Written task:
Give everything in the records below, from the line containing "Image resolution: width=487" down to the end of the records, as a Markdown table with the columns "No." and "Line", one row per line, leaving out blank lines and the pictures.

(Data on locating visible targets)
=======

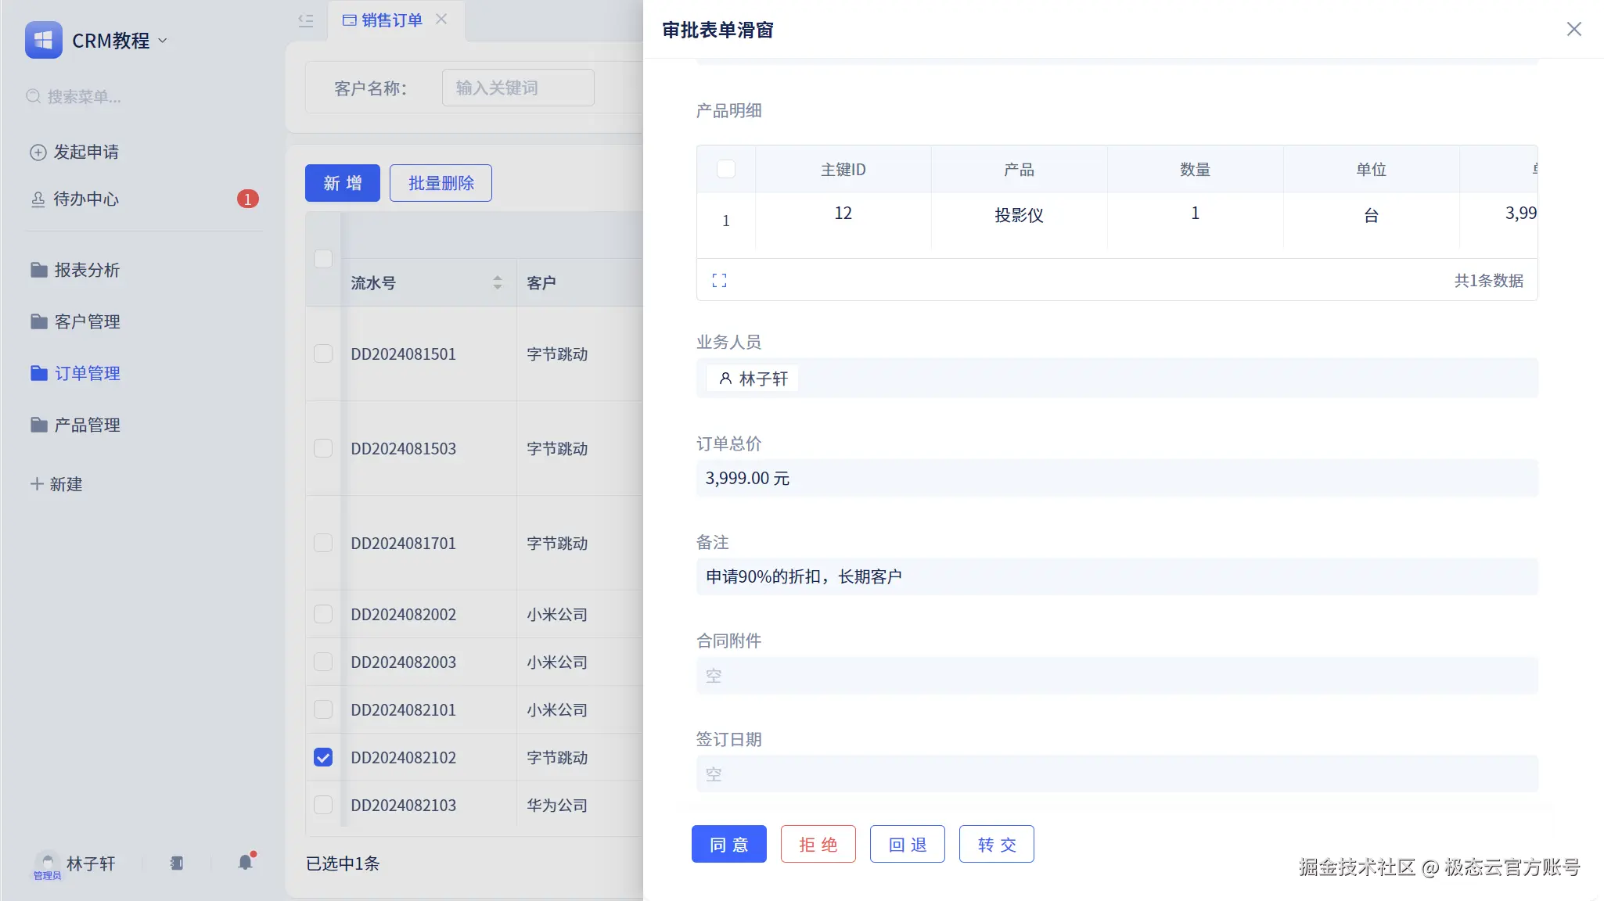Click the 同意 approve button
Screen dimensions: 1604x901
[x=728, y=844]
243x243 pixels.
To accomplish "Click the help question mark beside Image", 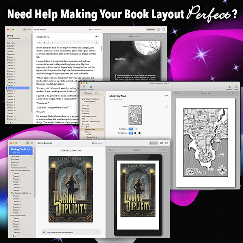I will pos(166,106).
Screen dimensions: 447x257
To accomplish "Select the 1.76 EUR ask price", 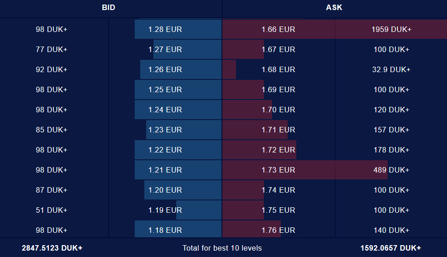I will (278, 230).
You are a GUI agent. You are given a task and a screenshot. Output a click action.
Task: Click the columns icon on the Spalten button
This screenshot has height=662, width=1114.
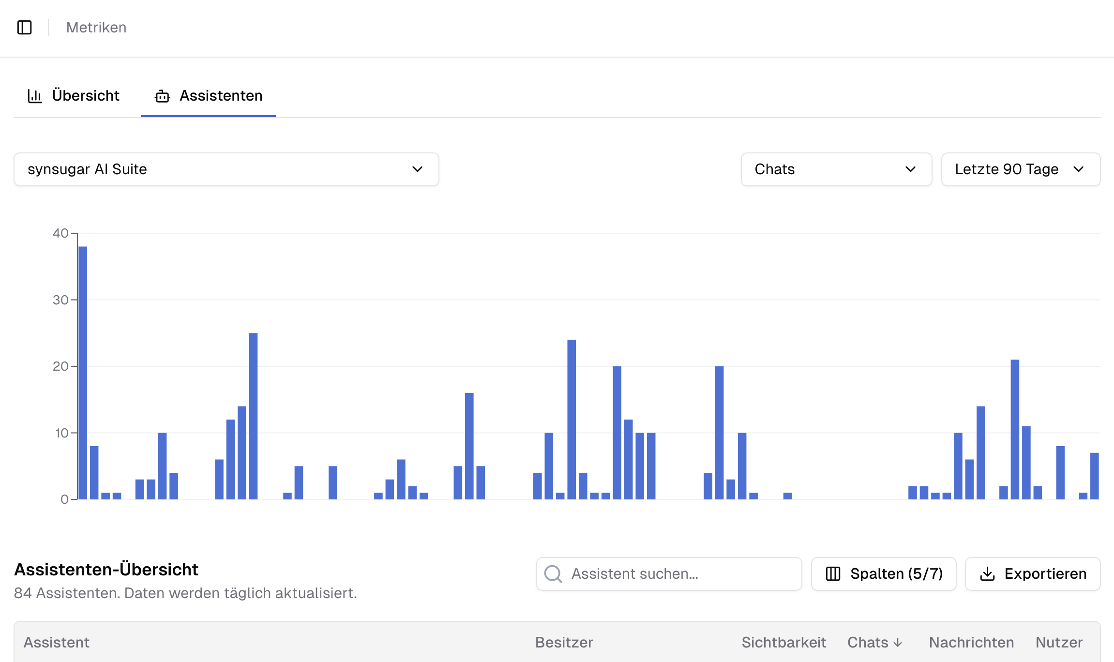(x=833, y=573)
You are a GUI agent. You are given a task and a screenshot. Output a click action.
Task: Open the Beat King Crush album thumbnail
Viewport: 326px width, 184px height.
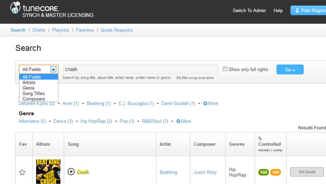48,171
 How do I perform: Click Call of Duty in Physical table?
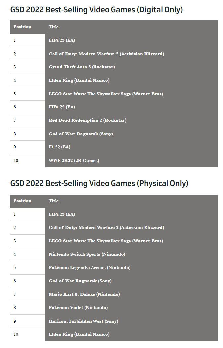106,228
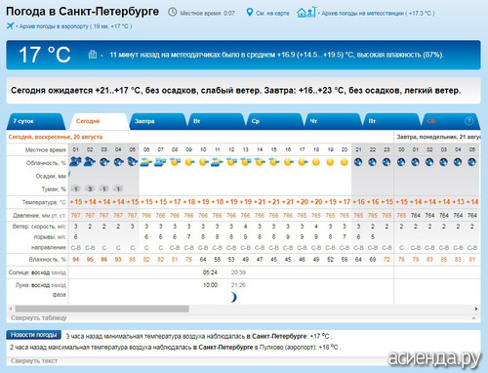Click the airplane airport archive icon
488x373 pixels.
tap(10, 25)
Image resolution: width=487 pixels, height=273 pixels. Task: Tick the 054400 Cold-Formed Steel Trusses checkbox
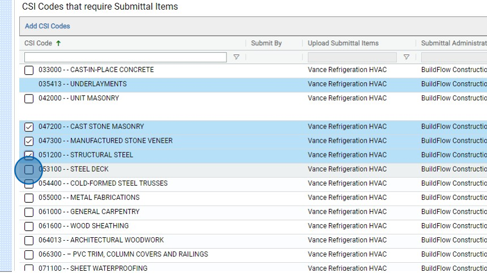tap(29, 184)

=======

Final answer:
| No. | Line |
|---|---|
| 1 | Image resolution: width=487 pixels, height=273 pixels. Task: Tick the 054400 Cold-Formed Steel Trusses checkbox |
| 2 | tap(29, 184) |